The point here is that I never even feared rape. I feared being lost, being cold, being sick, being unable to find a place to sleep, being arrested, being hit by traffic, being hungover the next day, being robbed – but feared none of those enough to stop me drinking, often to absurd levels. Just this weekend I drank so much that I was unable to open a stiff door, fell over onto someone slumbering as I opened my sleeping bag, and lay down immediately next to a puddle of someone else’s vomit. I was incapable of consent or of fending off an attacker but I was not assaulted or raped.

MissMarcello received a barrage of abuse when she published her story. She was asked what she expected if she got drunk, told she should have been more careful, given ‘advice’ to avoid drinking in excess or in social situations, told that if she was going to be raped she shouldn’t be drunk so she’d be more credible to a jury.
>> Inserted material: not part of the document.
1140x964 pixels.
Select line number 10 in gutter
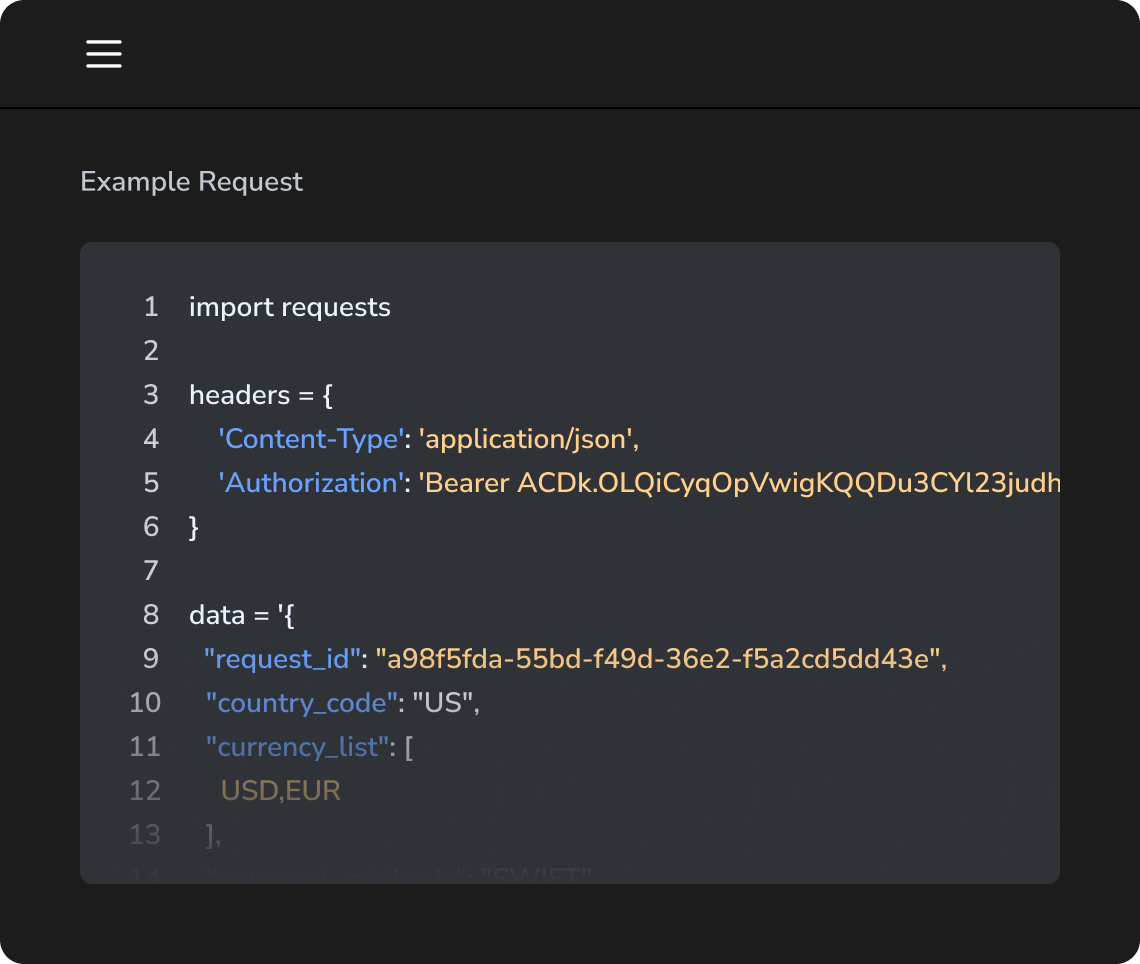click(145, 703)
I have never received such advice. Certainly my parents have frowned at me and sighed; certainly I have been mocked in hungover mornings for my giddy antics or weak alcohol-processing ability, as I have mocked others. Occasionally I’ve been told that one or other action carried out when drunk was stupid or unacceptable or dangerous. But never, not once, have I been told that I shouldn’t drink because I might be raped.  I’m pretty sure that’s because I’m male and nothing else. That’s privilege, and I wish more people could see it.

None of this is to detract from the fact that men, drunk or sober, do get raped and that is equally unacceptable.

- Anon

20 thoughts on “My Male Drinking Privilege: A Response to the Victim-Blaming of an Oxford Student

    • Maria Marcello, I read your article and I think it is perfect in all but one respect: your use of Oxford University as an important part of the headline and content. While I can see the interest in pinpointing Oxford Police Force, I can only assume your use of the university’s name is meant to attract media attention.
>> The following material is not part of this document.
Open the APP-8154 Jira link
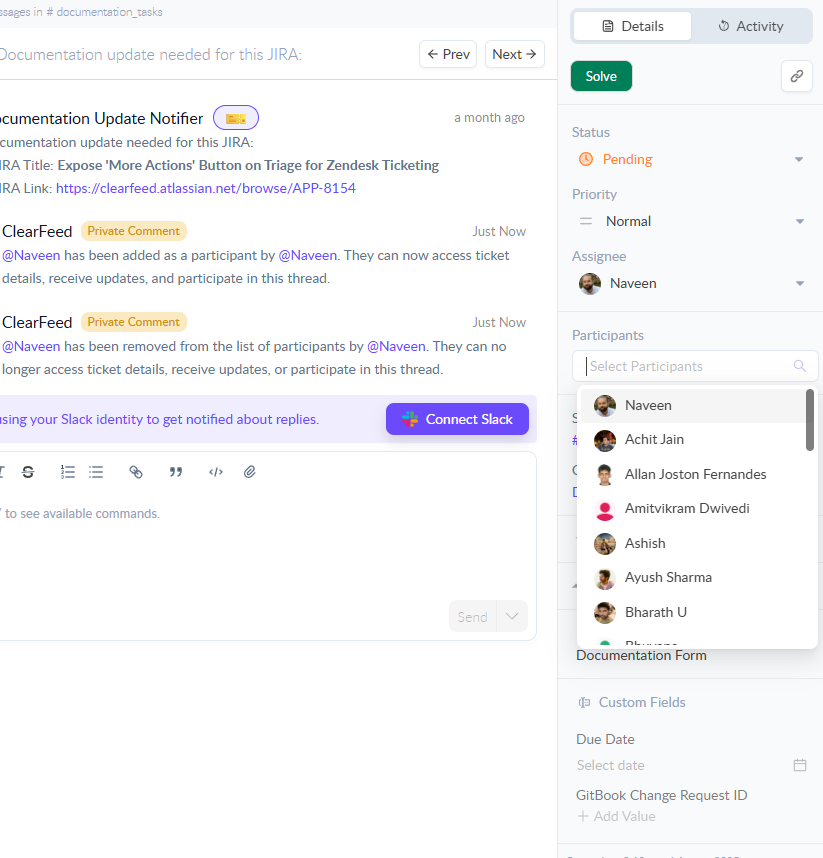This screenshot has height=858, width=823. 205,188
      If you are trying to join the trend of ‘dishing the dirt’ on Oxford, it undermines your extremely good article.

      The only possible justification for this that I can think of is that you think that rape is more surprising (=less likely to occur) at Oxford than elsewhere. I ask you to consider what this attitude says about your opinion of other universities and their male members.

  1. So good until the last line where you still play the “Men get raped too!” card. We know, we know, but it’s not part of the actual story nor argument. It’s merely seemingly there to shift focus onto men’s plights right at the end. Which totally detracts from the original point.

  2. Tm, I’m fed up of comments like yours littering excellent articles like this.

    The author has put the oh-so-offensive line in italics, almost as a footnote that pre-empts comments from people who will undoubtedly cry, ‘but men get raped too!!’. Look at its tone – it is there as a defence against those who will inevitably skim the article (if they even read it at all) and post bile.

    Lay your anger at the feet of the people who -actually- detract from the debate as a whole – not the author of this article.

  3. Great response! Absolutely it’s male privilege, and you will never receive “you might be raped” warnings in the future after excessive drinking I think it’s safe to say, because you are a man.

    As a woman I’ve often thought back to numerous occasions where, like you, I got black-out drunk and have not been raped, thankfully. Except my reaction has been guilt-laden that, as a woman, I got so drunk that ANYTHING could’ve happened to me mixed with sheer relief that nothing (like rape) happened to me, almost like I EXPECTED to be raped as a consequence of being drunk. That is the major difference. Mean don’t expect it therefore never fear it; women fear it therefore remain on guard against possible threat. So fucked up.